Whether the means employed by the accused-appellant were reasonable depends
on the circumstances of this case.
The trial court observed that a bolo-wielder did not stand a chance against a
CAFGU member trained in the art of self-defense and close-in fighting [and] armed with
a Garand rifle.32 As observed by the trial court, the accused-appellant

[C]ould just have easily parried the alleged bolo-hacking of Celestino Maglinte, if
ever such version was true, with the use of his Garand Rifle, and could have applied
close fighting techniques which he was trained to do as a CAFGU member, and
disarm Maglinte of his bolo instead of shooting the victim.33
It has, however, been duly established that the victim had a predilection for
violence.34 Barangay Captain Wayne Gutual testified that on at least three previous
occasions, he had disarmed the victim:
Q Now, Mr. witness, may we know from you if you know the reason why the deceased
Celestino Maglinte would take your life?
A Regarding Celestino Maglinte, we have no grudge with each other. But because I am
the barangay captain, there were times that his wife Virginia will not yield to carnal
relation, that is why he would be violent and threaten her with bolo. That is why I
disarmed him three times already.
xxx xxx xxx
Q What did you disarm from Celestino?
A First, I was able to disarm him with hunting knife; second with bolo; and third with a
piece of hard wood.35
The accused-appellant became the target of the victims violent nature when, after
the victim stopped chasing the barangay captain, he turned to and vented his ire against
the accused-appellant. The victim menacingly walked towards the latter who, in turn,
kept walking backwards until he was pinned against the staircase of the barangay hall.
At that point, the victim unceasingly hacked away at the accused-appellant and
continued to move closer to him. When the victim was then only one meter away, he
raised the bolo, ready to strike the accused-appellant.

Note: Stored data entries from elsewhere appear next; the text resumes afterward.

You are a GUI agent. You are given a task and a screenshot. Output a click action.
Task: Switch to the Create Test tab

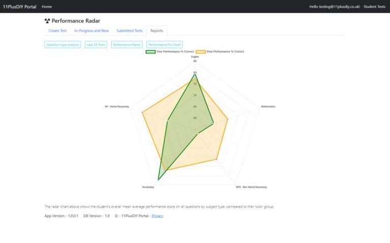[57, 31]

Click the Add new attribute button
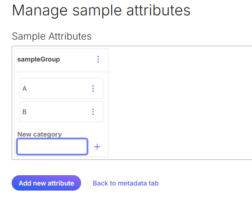pyautogui.click(x=46, y=183)
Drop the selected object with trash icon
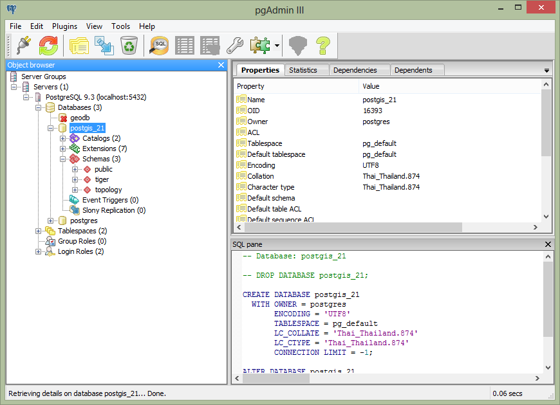Screen dimensions: 560x405 tap(129, 45)
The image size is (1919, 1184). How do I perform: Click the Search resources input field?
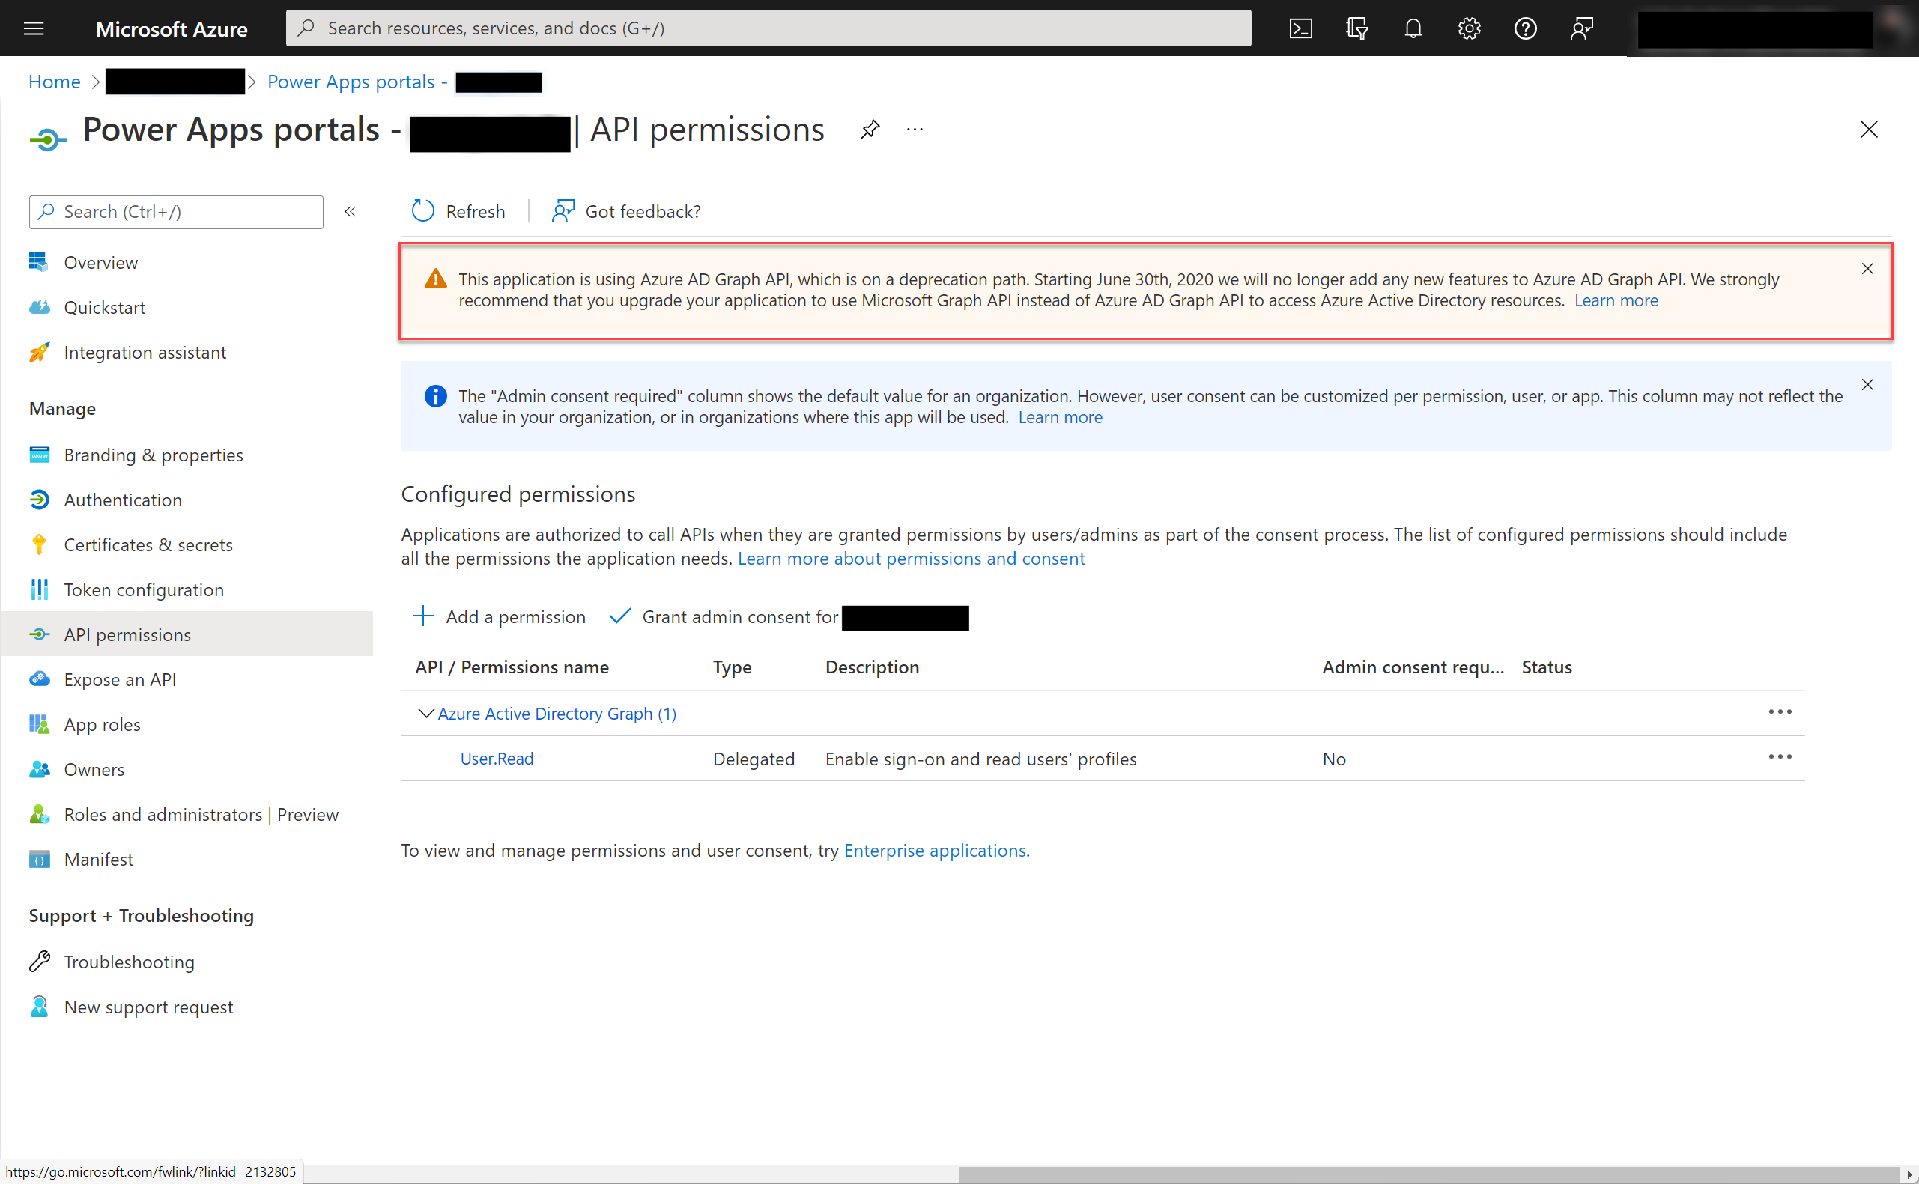click(769, 27)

Plainly, the accused-appellant could no longer retreat from the continuing assault by
the victim who, as inexorably shown by his relentless advance towards the accused-
appellant, was poised to kill the latter. The danger to the accused-appellants life was
clearly imminent. It would not then be proper nor reasonable to claim that he should
have fled or selected a less deadly weapon, because in the emergency in which,
without any reason whatever, he was placed, there was nothing more natural than to
use the weapon he had to defend himself. In the natural order of things, following the
instinct of self-preservation, he was compelled to resort to a proper defense. 36 It is
settled that reasonable necessity of the means employed does not imply material
commensurability between the means of attack and defense. What the law requires
is rational equivalence, in the consideration of which will enter the principal factors the
emergency, the imminent danger to which the person attacked is exposed, and the
instinct, more than the reason, that moves or impels the defense, and the
proportionateness thereof does not depend upon the harm done, but rests upon the
imminent danger of such injury.37
The accused-appellant has convincingly and sufficiently shown that he killed the
victim in the legitimate exercise of self-defense, a justifying circumstance. Pursuant to
Paragraph 1, Article 11 of the Revised Penal Code, the accused-appellant incurred no
criminal liability.
WHEREFORE, the instant appeal is GRANTED. That portion of the challenged
decision of Branch 1 of the Regional Trial Court of Tagum, Davao in Criminal Case No.
7851 finding accused-appellant WILSON GUTUAL Y REMOLLENA guilty beyond
reasonable doubt of the crime of murder and sentencing him to suffer the penalty
of reclusion perpetua and to pay the civil liabilities therein mentioned is REVERSED and
SET ASIDE and another is hereby entered ACQUITTING him of the charge. He should
forthwith be released from detention, unless his further detention is warranted for any
other legal or valid ground.
Costs de oficio.
SO ORDERED.
Narvasa, C.J. (Chairman), Melo, Francisco, and Panganiban, JJ., concur.